• [Task requirements]
Set down only these lines, exactly: the line containing "The image size" and all lines through the end of the data below. Omit pictures.

• [Record set]
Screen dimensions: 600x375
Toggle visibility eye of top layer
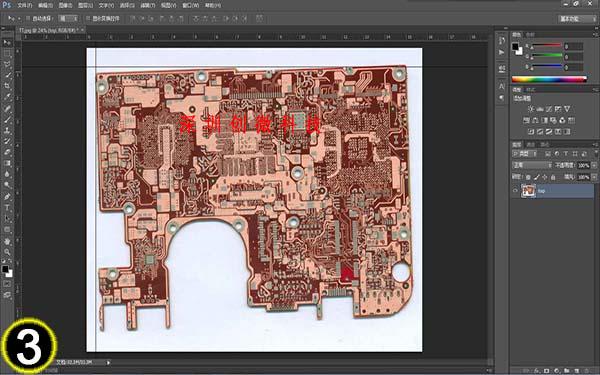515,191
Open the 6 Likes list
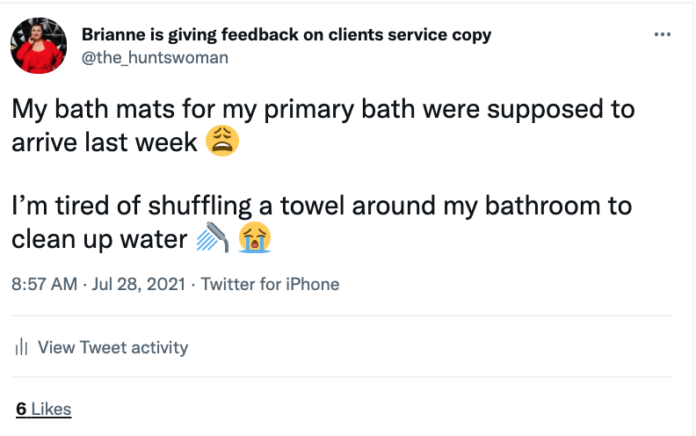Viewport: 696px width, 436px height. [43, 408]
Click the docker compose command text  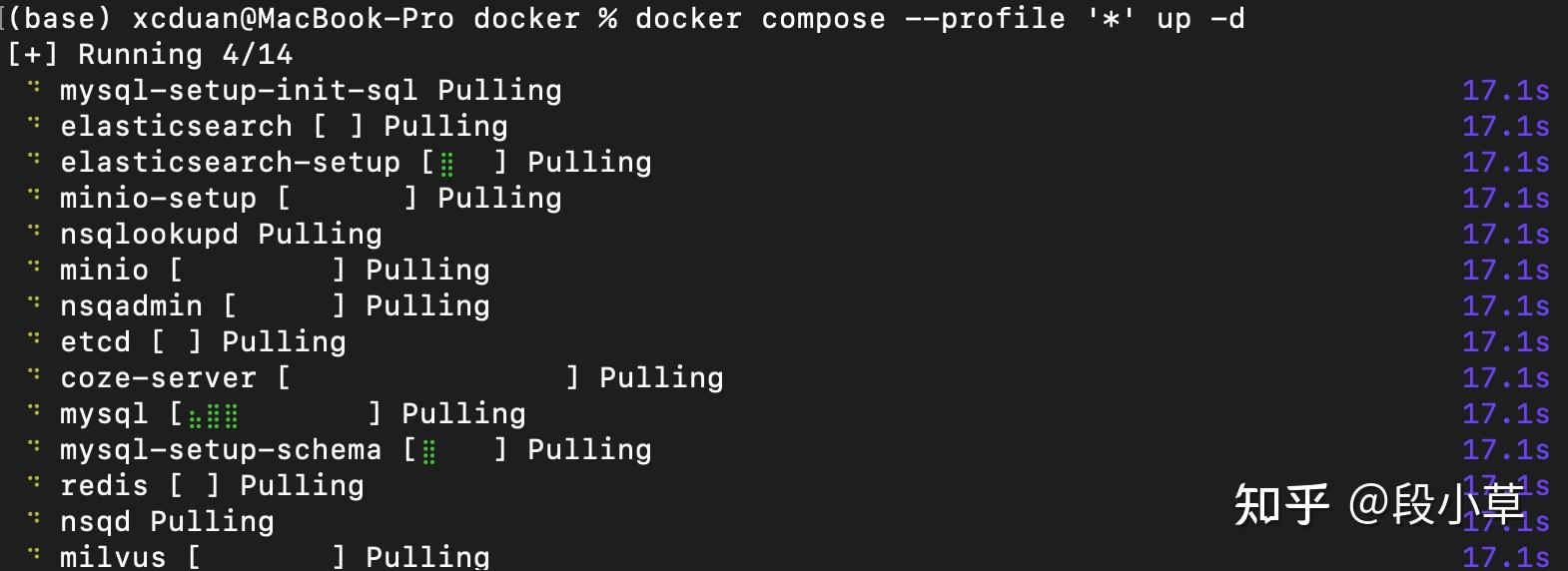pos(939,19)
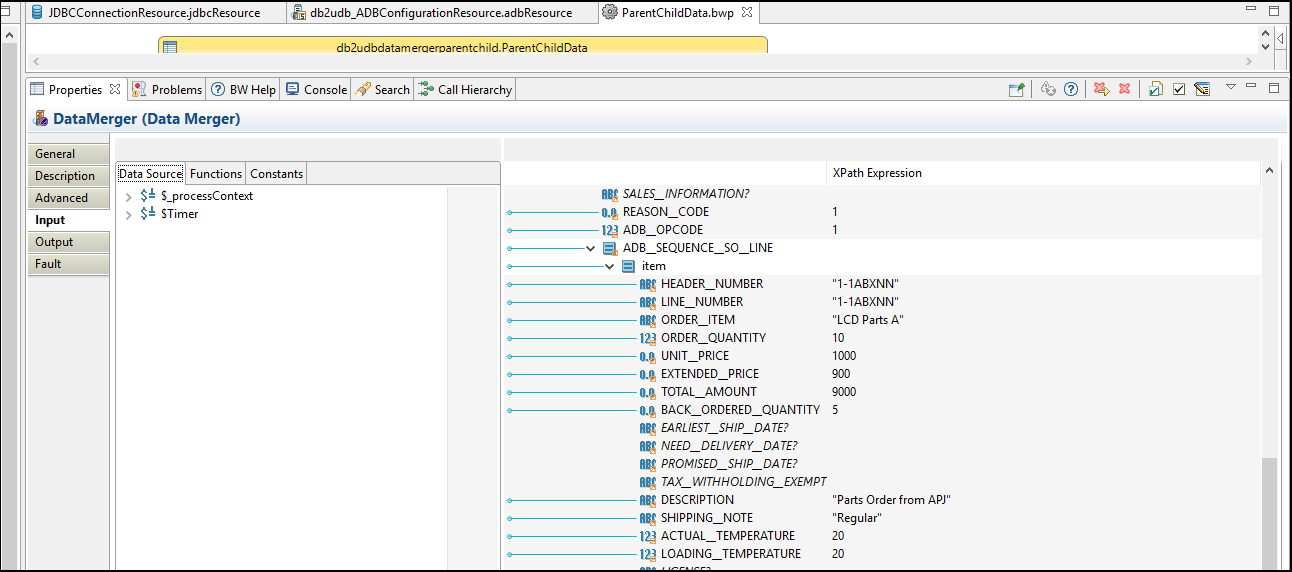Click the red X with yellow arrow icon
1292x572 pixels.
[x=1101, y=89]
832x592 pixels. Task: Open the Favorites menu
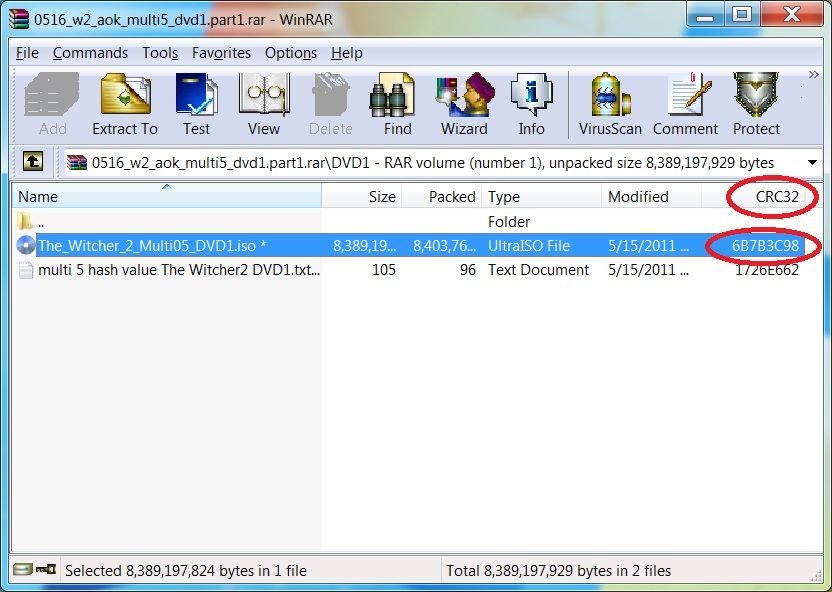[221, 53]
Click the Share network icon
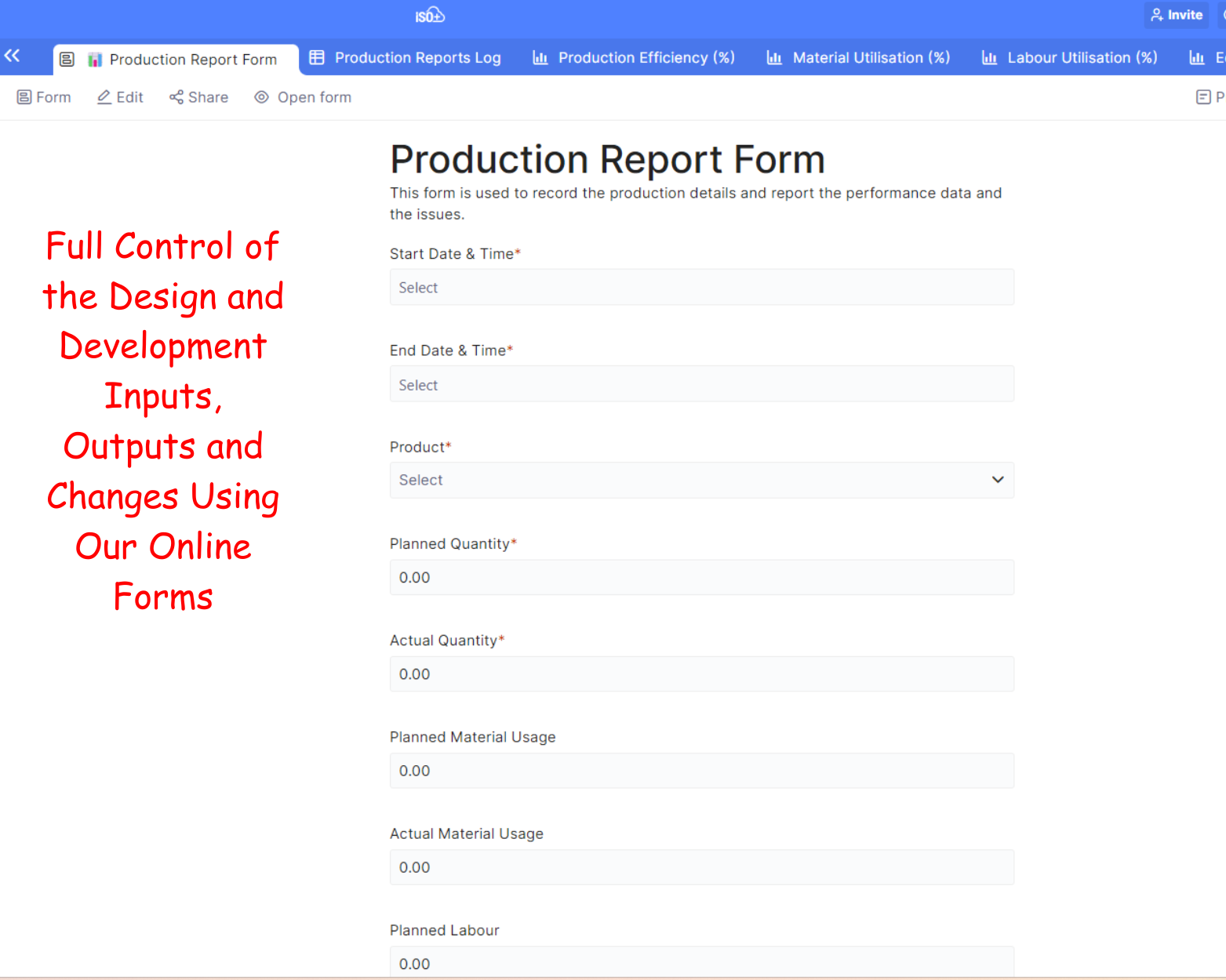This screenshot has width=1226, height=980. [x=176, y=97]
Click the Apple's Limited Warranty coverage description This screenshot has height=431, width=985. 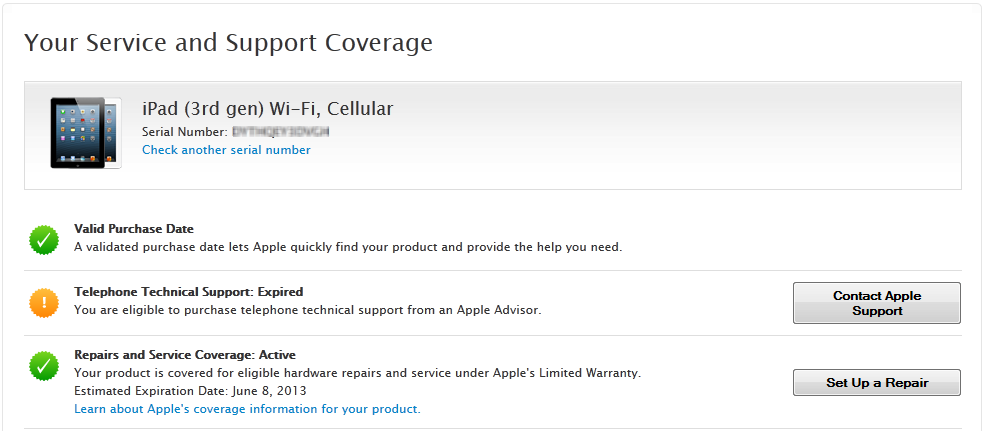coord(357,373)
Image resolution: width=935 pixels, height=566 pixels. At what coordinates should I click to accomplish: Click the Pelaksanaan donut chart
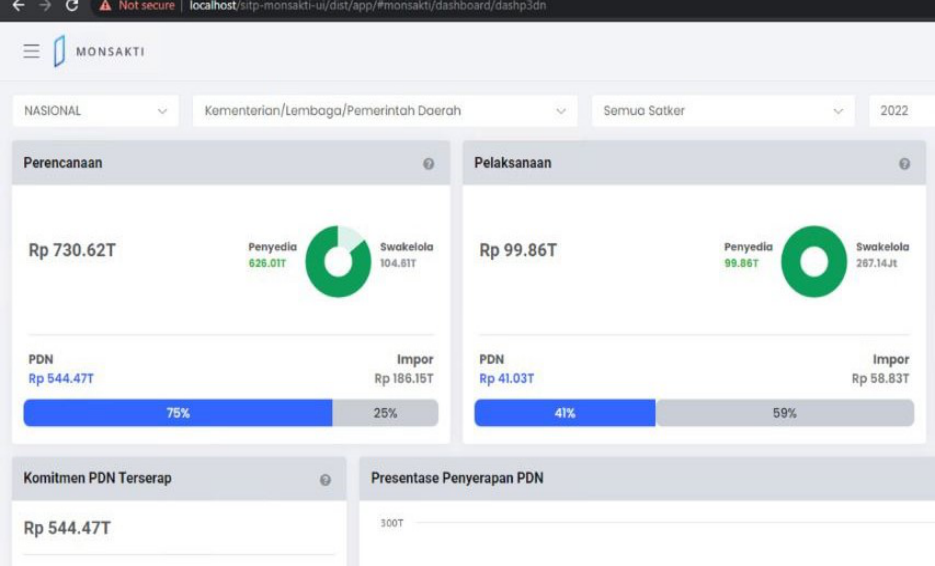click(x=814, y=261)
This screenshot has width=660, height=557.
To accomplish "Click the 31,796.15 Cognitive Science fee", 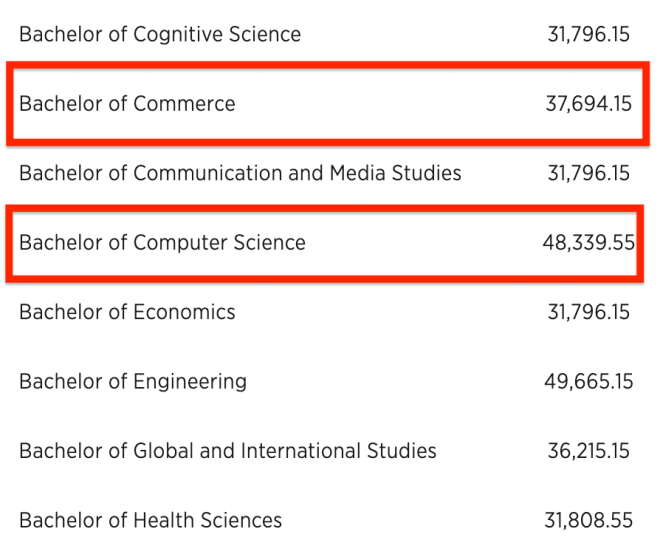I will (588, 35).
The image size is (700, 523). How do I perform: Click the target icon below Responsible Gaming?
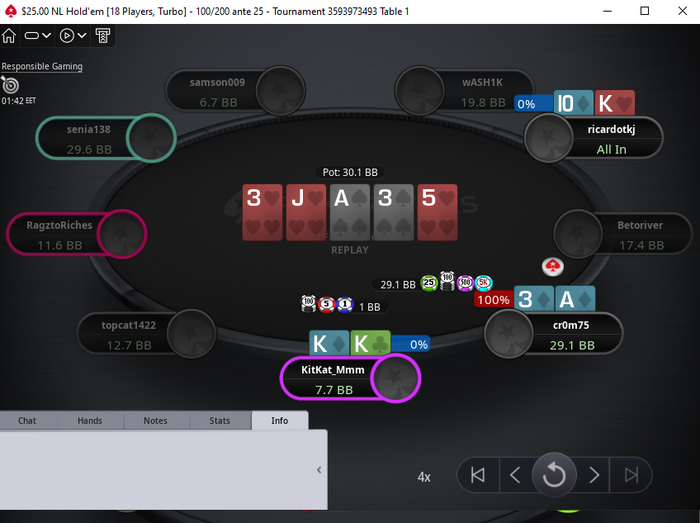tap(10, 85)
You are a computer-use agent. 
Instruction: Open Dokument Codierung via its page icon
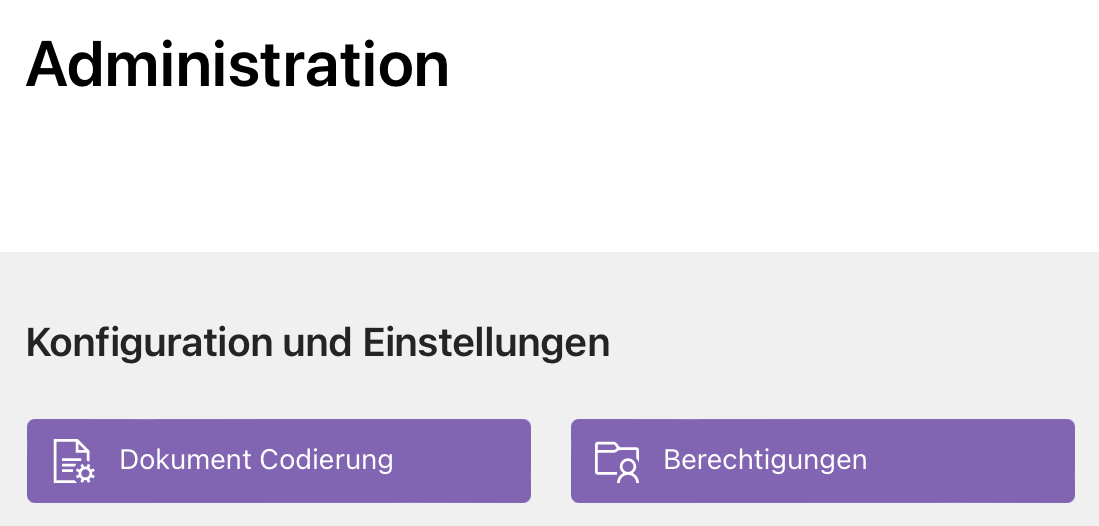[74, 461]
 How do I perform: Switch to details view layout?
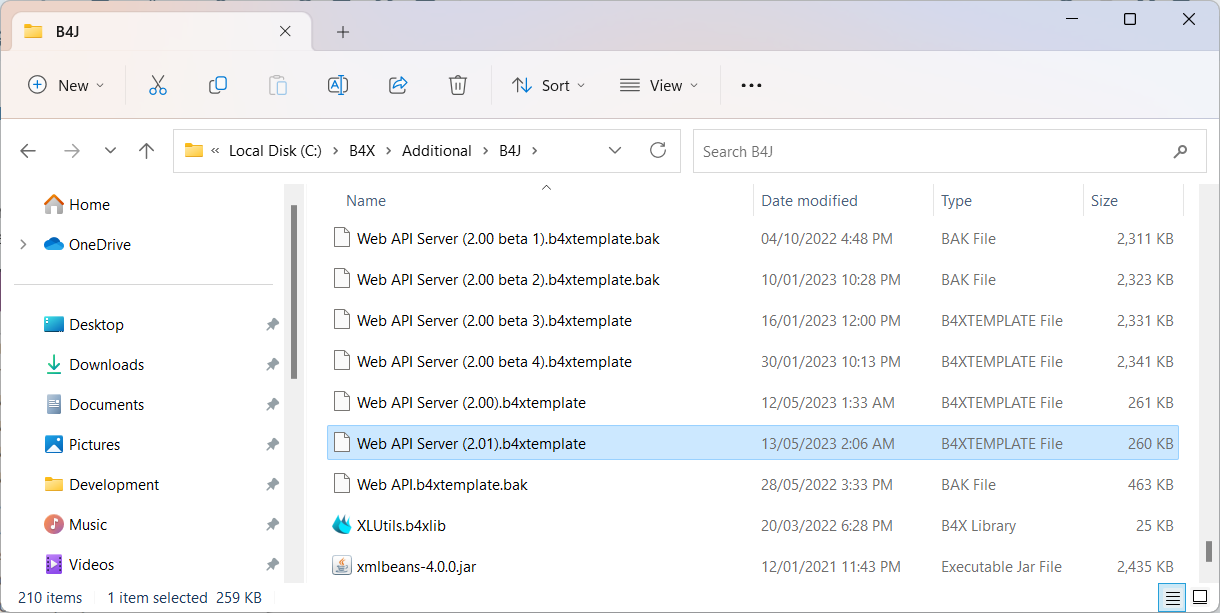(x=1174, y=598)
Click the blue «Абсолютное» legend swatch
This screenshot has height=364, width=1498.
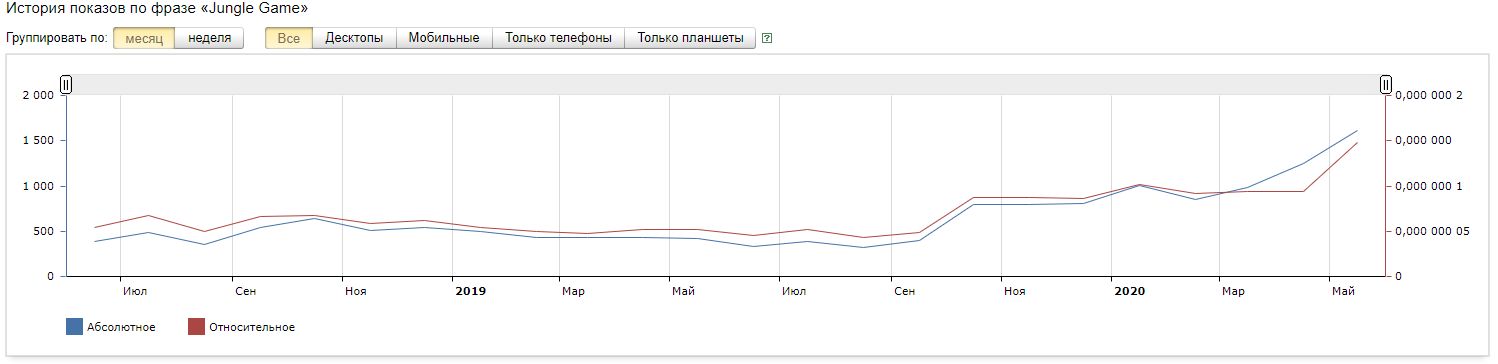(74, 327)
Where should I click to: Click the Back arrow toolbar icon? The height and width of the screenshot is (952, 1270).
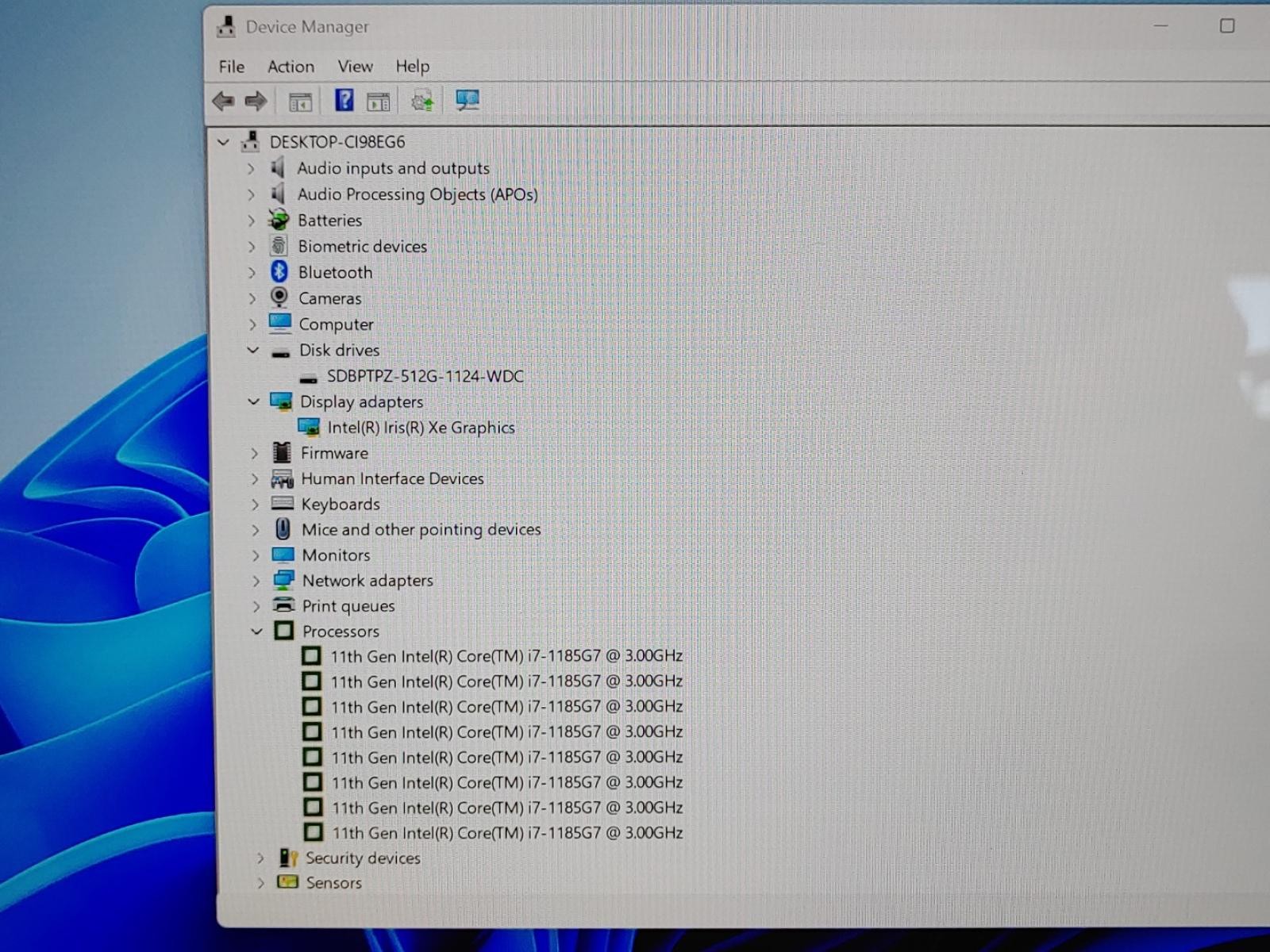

• [The answer]
The image size is (700, 523). How do I perform: Click the target icon below Responsible Gaming?
tap(10, 85)
You are a computer-use agent. 
Instruction: Open Dokument Codierung via its page icon
[74, 461]
 How do I perform: Switch to details view layout?
(x=1174, y=598)
Click the blue «Абсолютное» legend swatch
This screenshot has height=364, width=1498.
(74, 327)
Where should I click to: Click the Back arrow toolbar icon? The height and width of the screenshot is (952, 1270).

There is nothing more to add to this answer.